I wonder if we pulled the feds out of it entirely and left it up to the schools to educate the kids if they would do any worse? Put parents and school boards back in charge, in tandem with the teachers, and do you think they would so easily settle for social promotions and substandard scores on reading comprehension and math tests?

The amount spent on our 75 million students (Kindergarten through four years of college) is roughly $1 trillion with about 7% of that I think coming from the federal government. And yet it is the feds who seem to be calling the shots.

If I did the math right, if you divided that $1 trillion/year evenly between all the students, it comes out to something like $13,000 or so per capita. In a 20-student classroom, that would allow $260,000 for every classroom or $390,000 for a 30-student classroom.
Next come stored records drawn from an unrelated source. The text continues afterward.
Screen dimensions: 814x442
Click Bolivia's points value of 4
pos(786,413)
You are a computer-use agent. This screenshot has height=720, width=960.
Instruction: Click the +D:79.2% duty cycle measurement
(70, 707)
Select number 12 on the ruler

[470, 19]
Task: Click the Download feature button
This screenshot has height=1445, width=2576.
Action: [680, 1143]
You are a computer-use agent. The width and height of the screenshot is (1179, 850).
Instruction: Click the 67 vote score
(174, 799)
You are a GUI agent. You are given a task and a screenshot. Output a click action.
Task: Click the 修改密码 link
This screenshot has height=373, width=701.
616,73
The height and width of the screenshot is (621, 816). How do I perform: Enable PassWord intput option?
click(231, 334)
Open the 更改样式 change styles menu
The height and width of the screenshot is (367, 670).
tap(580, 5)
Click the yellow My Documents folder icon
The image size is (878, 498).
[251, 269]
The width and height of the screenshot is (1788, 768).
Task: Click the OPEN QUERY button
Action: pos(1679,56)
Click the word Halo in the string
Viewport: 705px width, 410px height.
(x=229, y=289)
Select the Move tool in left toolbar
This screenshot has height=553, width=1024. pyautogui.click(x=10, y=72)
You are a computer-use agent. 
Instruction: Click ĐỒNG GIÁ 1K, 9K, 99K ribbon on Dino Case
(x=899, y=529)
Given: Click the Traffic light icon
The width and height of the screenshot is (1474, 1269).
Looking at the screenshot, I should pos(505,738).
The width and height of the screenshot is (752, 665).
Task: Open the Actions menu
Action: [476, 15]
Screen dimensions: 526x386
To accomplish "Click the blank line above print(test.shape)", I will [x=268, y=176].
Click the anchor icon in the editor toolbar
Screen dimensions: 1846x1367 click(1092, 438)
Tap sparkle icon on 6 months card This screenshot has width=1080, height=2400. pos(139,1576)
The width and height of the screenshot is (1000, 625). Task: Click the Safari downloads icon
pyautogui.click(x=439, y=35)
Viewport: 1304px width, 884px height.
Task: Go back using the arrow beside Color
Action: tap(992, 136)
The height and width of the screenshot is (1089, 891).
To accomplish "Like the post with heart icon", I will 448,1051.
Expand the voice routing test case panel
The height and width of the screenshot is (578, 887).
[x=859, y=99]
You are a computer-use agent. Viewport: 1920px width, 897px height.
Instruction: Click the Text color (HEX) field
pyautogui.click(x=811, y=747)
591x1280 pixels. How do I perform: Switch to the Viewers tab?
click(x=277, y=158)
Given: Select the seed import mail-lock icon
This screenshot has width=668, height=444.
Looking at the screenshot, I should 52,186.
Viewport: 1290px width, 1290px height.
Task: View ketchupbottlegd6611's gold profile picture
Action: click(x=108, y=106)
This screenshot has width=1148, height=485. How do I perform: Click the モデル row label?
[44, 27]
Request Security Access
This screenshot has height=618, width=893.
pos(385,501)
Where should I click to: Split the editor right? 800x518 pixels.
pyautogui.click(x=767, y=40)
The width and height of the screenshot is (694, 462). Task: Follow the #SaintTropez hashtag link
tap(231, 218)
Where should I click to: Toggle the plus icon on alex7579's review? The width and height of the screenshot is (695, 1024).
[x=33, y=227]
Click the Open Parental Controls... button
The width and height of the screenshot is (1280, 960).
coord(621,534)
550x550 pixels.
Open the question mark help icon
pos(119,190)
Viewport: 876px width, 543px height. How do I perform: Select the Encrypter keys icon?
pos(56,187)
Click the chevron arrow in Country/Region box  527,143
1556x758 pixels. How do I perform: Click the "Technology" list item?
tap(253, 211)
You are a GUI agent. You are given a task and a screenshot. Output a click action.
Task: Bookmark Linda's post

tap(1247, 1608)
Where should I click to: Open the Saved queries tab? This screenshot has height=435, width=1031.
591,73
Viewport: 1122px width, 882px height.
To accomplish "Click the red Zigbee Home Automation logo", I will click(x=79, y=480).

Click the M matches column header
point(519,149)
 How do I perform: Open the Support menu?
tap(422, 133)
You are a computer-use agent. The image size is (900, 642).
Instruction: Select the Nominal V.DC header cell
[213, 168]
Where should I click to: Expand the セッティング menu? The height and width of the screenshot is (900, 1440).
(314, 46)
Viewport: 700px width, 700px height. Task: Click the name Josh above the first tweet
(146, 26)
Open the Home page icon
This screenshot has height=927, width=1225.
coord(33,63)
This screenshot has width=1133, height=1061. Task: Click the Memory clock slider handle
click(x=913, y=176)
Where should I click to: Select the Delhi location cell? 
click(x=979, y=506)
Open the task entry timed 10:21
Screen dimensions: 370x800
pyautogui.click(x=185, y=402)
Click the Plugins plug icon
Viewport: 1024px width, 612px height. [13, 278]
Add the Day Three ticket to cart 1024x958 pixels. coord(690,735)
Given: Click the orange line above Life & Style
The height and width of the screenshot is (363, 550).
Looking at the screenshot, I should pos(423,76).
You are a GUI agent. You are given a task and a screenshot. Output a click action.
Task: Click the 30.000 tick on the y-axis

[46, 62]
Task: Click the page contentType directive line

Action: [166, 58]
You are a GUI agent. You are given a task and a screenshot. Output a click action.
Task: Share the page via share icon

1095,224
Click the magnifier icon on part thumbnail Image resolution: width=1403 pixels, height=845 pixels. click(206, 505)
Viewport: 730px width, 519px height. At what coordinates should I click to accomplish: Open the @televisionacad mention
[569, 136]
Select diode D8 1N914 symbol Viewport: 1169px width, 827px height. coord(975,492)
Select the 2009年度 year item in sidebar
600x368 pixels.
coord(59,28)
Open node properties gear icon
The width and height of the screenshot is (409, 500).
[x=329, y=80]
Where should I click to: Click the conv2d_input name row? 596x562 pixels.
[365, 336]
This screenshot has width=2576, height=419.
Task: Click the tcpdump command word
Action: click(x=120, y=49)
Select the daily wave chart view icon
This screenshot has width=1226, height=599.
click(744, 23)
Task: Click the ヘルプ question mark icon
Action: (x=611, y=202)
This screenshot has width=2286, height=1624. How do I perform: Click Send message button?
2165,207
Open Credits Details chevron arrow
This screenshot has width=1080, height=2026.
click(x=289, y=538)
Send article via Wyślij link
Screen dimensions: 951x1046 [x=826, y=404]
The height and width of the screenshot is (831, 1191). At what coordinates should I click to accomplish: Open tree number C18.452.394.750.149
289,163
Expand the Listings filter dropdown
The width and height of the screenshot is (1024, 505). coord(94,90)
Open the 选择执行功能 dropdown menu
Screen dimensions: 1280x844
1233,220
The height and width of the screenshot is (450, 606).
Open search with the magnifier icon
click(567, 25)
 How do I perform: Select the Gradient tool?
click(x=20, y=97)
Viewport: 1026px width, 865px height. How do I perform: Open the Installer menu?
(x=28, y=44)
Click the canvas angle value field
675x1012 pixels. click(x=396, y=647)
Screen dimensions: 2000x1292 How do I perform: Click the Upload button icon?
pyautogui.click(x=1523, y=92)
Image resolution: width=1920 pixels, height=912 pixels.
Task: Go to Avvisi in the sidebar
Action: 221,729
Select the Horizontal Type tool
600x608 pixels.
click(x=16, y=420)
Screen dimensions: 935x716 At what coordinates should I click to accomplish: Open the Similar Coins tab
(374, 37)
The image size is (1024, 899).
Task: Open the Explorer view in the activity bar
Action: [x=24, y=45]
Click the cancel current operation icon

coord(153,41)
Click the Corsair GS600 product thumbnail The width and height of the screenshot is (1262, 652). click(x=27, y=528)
You give me me $390,000/year to educate 30 kids, and I guarantee you, those kids would be educated by the time I had them for 16 years.

I don't think we're getting our money's worth.

http://www.census.gov/prod/2005pubs/p20-554.pdf

http://www.ed.gov/about/overview/fed/role.html

http://www.ofm.wa.gov/trends/tables/fig511.asp
0 Replies
 
hanno
 
  1  
Reply Sun 16 Dec, 2007 04:13 pm
Sure some would do worse. Sometimes ya get local bumpkins with high school diplomas and 40 years experience, sometimes these little darlins that get out of high school with half the Hollister catalog in garbage bags in the back of a 2-year old mid size Toyota, go to college to be teachers, do spring break for half a decade and assume they have the wisdom of the universe to impart. Same thing for the school boards and the state except then you've got bureaucrats as well. Parents? Even if they did all care. And that's just if no one tried to beat the system. At the Federal level? They're still hillbillies, rich kids, bureaucrats and people who couldn't care less but up there there's a chance for uniform decisive action subject to public scrutiny.

I mean how could one of the kids be sure what he's getting from you and his 13K a year is on par with what the kid in North Carolina who he'll be competing with for college admission and work is getting? And how would the colleges and employers know what they're getting?

What I keep hearing is that the teacher's think their job is specialized and that they're the best at it. Even if it were a monumental intellectual artistic feat which the current lineup was singularly fit to perform I don't see how that would make any difference - with the duty to supply to everyone in America in several capacities it's reckless and unethical of teachers even to want cart blanch in the matter.